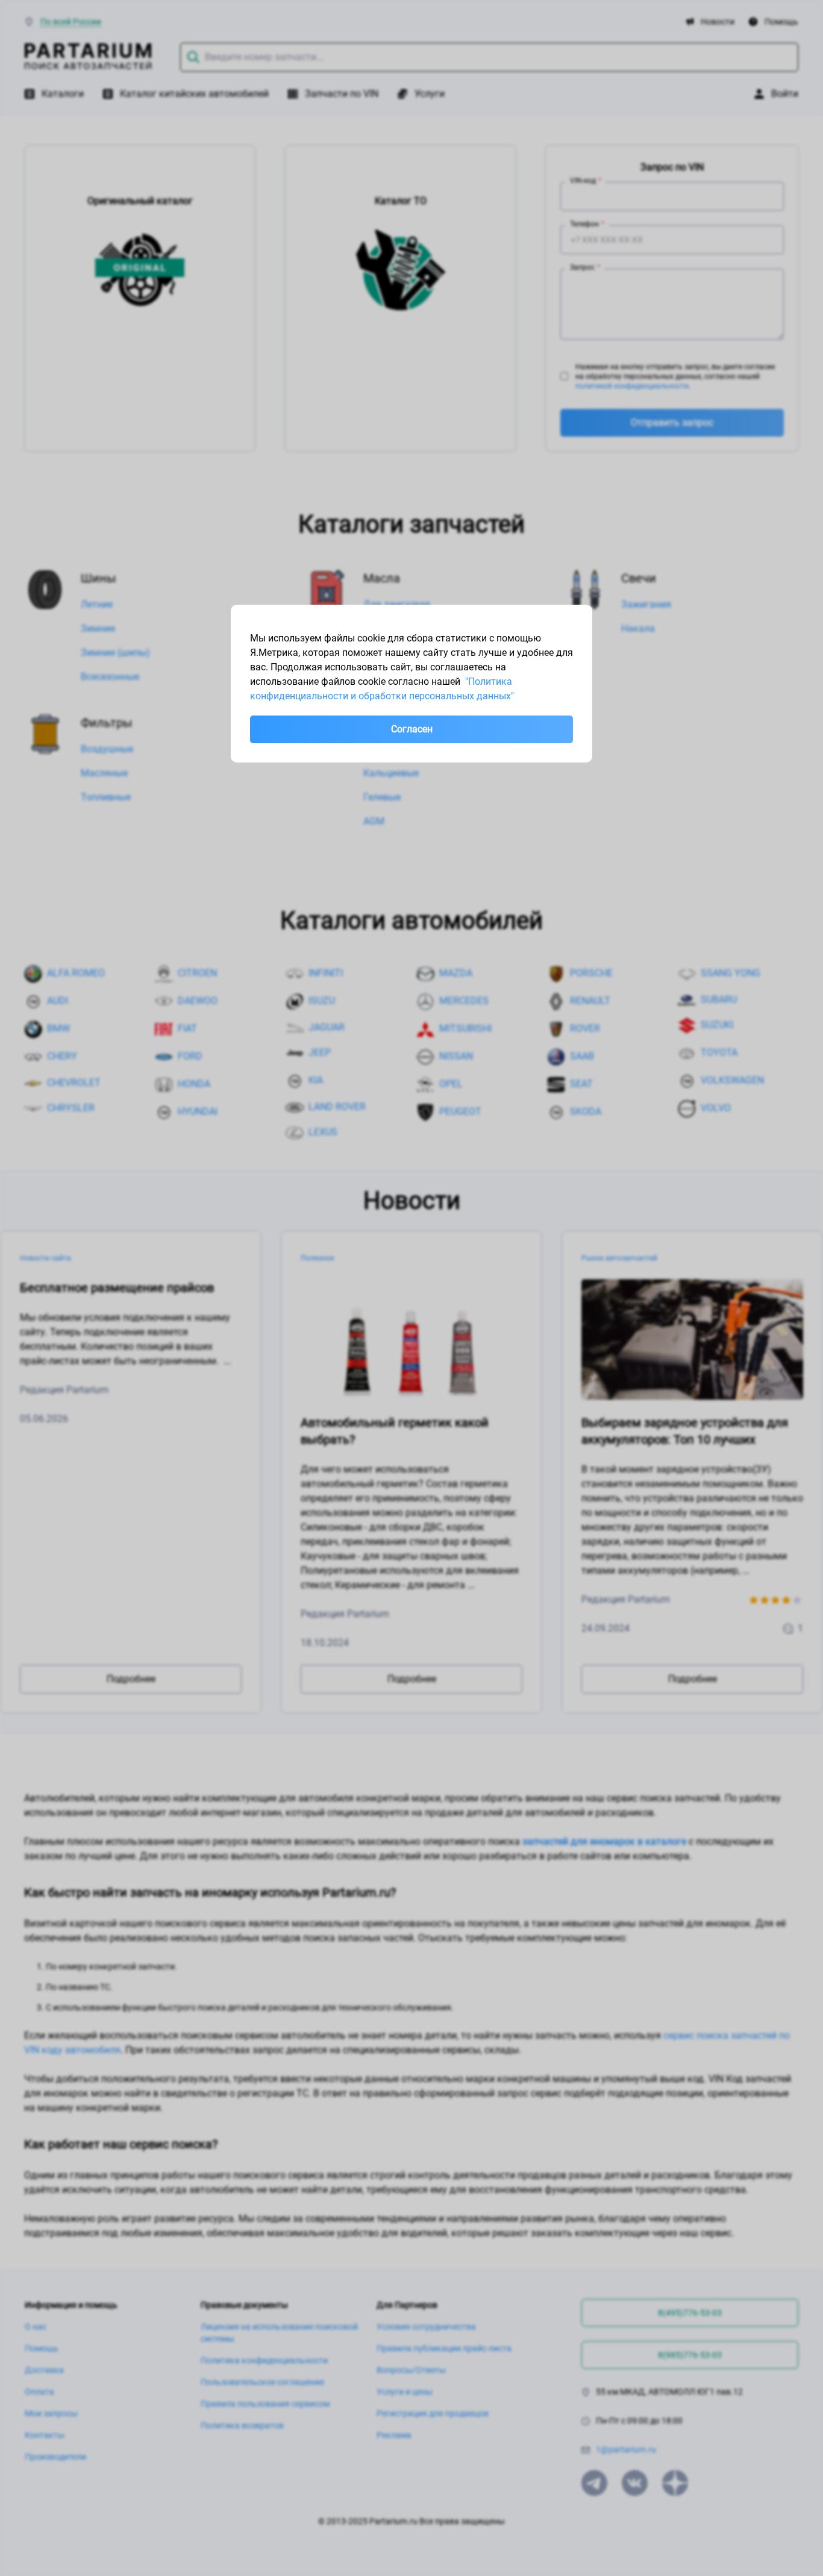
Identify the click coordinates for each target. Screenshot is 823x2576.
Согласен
---
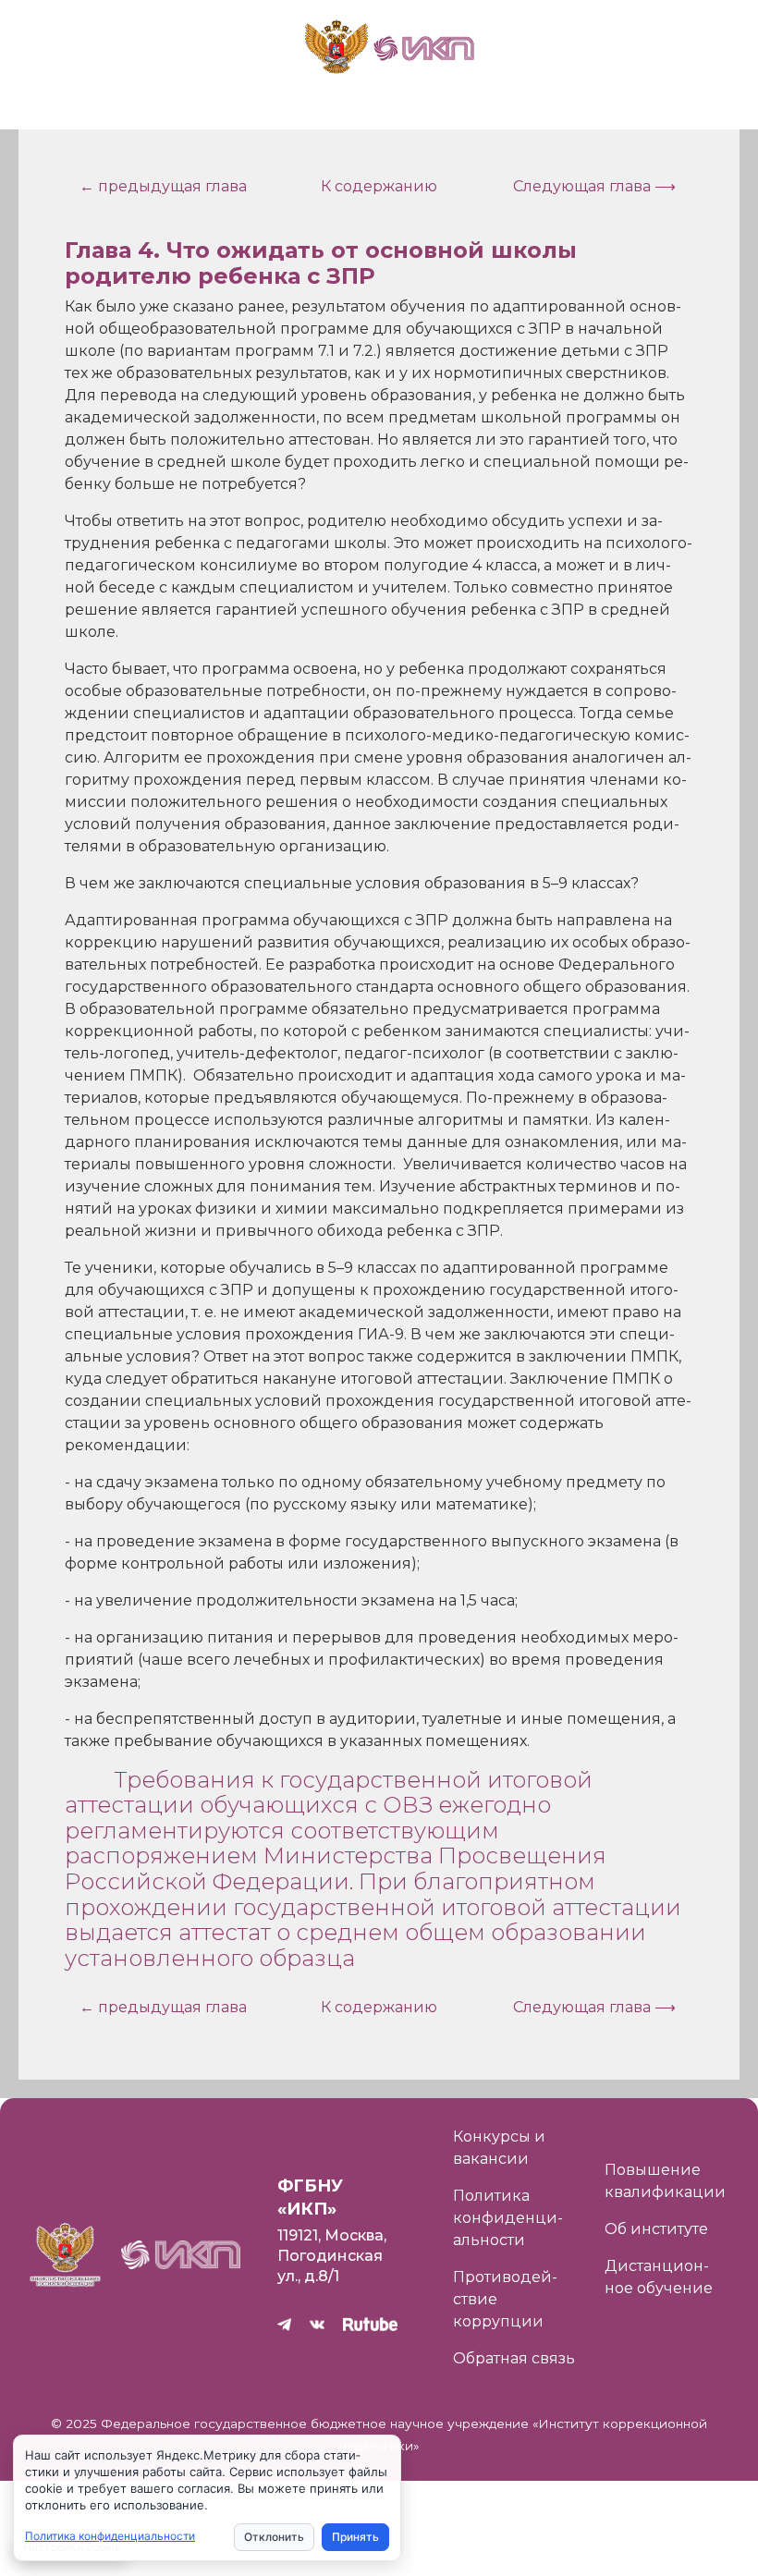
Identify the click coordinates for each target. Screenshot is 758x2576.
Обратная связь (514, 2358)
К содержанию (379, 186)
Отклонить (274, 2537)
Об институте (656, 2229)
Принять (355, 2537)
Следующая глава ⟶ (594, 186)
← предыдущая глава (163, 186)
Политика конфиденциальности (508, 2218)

WORK TO COMPLETE
Look through the data above and return exactly the lines from the one that contains "Следующая глава ⟶ (594, 186)" to the one that contains "Политика конфиденциальности (508, 2218)", inclusive, with nothing else.

YOUR RESPONSE
Следующая глава ⟶ (594, 186)
← предыдущая глава (163, 186)
Политика конфиденциальности (508, 2218)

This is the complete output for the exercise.